WHAT THIS TASK INVOLVES:
The full set of records must be set down verbatim.

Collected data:

Segment Open

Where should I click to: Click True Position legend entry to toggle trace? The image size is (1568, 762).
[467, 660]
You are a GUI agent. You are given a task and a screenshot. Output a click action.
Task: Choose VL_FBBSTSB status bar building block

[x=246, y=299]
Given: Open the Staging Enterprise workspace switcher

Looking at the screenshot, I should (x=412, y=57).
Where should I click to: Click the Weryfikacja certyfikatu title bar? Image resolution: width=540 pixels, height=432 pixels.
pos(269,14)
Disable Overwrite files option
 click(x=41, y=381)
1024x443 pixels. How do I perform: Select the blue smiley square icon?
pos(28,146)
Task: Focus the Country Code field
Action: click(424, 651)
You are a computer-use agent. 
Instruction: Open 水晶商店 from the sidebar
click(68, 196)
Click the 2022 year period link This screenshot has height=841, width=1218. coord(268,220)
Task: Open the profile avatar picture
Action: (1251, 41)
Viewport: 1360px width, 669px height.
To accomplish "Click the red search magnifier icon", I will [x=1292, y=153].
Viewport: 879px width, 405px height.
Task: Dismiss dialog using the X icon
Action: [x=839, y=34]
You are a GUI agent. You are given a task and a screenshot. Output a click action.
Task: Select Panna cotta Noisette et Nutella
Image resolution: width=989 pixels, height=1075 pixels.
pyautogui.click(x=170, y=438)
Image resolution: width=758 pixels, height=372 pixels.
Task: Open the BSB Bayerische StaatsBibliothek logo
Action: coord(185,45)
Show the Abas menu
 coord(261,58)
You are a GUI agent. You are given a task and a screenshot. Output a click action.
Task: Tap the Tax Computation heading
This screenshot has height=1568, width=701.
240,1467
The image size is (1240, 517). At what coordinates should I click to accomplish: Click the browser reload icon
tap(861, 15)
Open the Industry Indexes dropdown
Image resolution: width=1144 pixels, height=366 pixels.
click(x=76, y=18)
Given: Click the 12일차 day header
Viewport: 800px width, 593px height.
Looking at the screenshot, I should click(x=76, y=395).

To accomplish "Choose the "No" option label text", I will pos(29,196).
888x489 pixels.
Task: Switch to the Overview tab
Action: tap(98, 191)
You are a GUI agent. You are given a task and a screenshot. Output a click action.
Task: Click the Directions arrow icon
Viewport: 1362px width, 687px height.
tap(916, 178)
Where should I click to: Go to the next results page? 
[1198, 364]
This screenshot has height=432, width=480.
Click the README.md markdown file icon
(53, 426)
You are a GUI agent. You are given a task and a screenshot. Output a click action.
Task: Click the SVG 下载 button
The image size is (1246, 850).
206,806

Segment Closed

EXERCISE RESPONSE:
Where should I click to: Click True Position legend entry to toggle trace? The image size is (1568, 762).
[467, 660]
You are a GUI agent. You are given a task and a screenshot. Output a click action.
Task: Choose VL_FBBSTSB status bar building block

[x=246, y=299]
Given: Open the Staging Enterprise workspace switcher

Looking at the screenshot, I should (x=412, y=57).
Where should I click to: Click the Weryfikacja certyfikatu title bar? Image resolution: width=540 pixels, height=432 pixels.
pos(269,14)
Disable Overwrite files option
 click(x=41, y=381)
1024x443 pixels. How do I perform: Select the blue smiley square icon?
pos(28,146)
Task: Focus the Country Code field
Action: click(424, 651)
You are a computer-use agent. 
Instruction: Open 水晶商店 from the sidebar
click(68, 196)
Click the 2022 year period link This screenshot has height=841, width=1218. coord(268,220)
Task: Open the profile avatar picture
Action: (1251, 41)
Viewport: 1360px width, 669px height.
To accomplish "Click the red search magnifier icon", I will [x=1292, y=153].
Viewport: 879px width, 405px height.
Task: Dismiss dialog using the X icon
Action: [x=839, y=34]
You are a GUI agent. You are given a task and a screenshot. Output a click action.
Task: Select Panna cotta Noisette et Nutella
Image resolution: width=989 pixels, height=1075 pixels.
pyautogui.click(x=170, y=438)
Image resolution: width=758 pixels, height=372 pixels.
Task: Open the BSB Bayerische StaatsBibliothek logo
Action: coord(185,45)
Show the Abas menu
 coord(261,58)
You are a GUI agent. You are given a task and a screenshot. Output a click action.
Task: Tap the Tax Computation heading
This screenshot has height=1568, width=701.
240,1467
The image size is (1240, 517). At what coordinates should I click to accomplish: Click the browser reload icon
tap(861, 15)
Open the Industry Indexes dropdown
Image resolution: width=1144 pixels, height=366 pixels.
click(x=76, y=18)
Given: Click the 12일차 day header
Viewport: 800px width, 593px height.
Looking at the screenshot, I should click(x=76, y=395).

To accomplish "Choose the "No" option label text", I will pos(29,196).
888x489 pixels.
Task: Switch to the Overview tab
Action: tap(98, 191)
You are a GUI agent. You are given a task and a screenshot. Output a click action.
Task: Click the Directions arrow icon
Viewport: 1362px width, 687px height.
tap(916, 178)
Where should I click to: Go to the next results page? 
[1198, 364]
This screenshot has height=432, width=480.
Click the README.md markdown file icon
(53, 426)
You are a GUI agent. You are given a task and a screenshot. Output a click action.
Task: Click the SVG 下载 button
The image size is (1246, 850).
206,806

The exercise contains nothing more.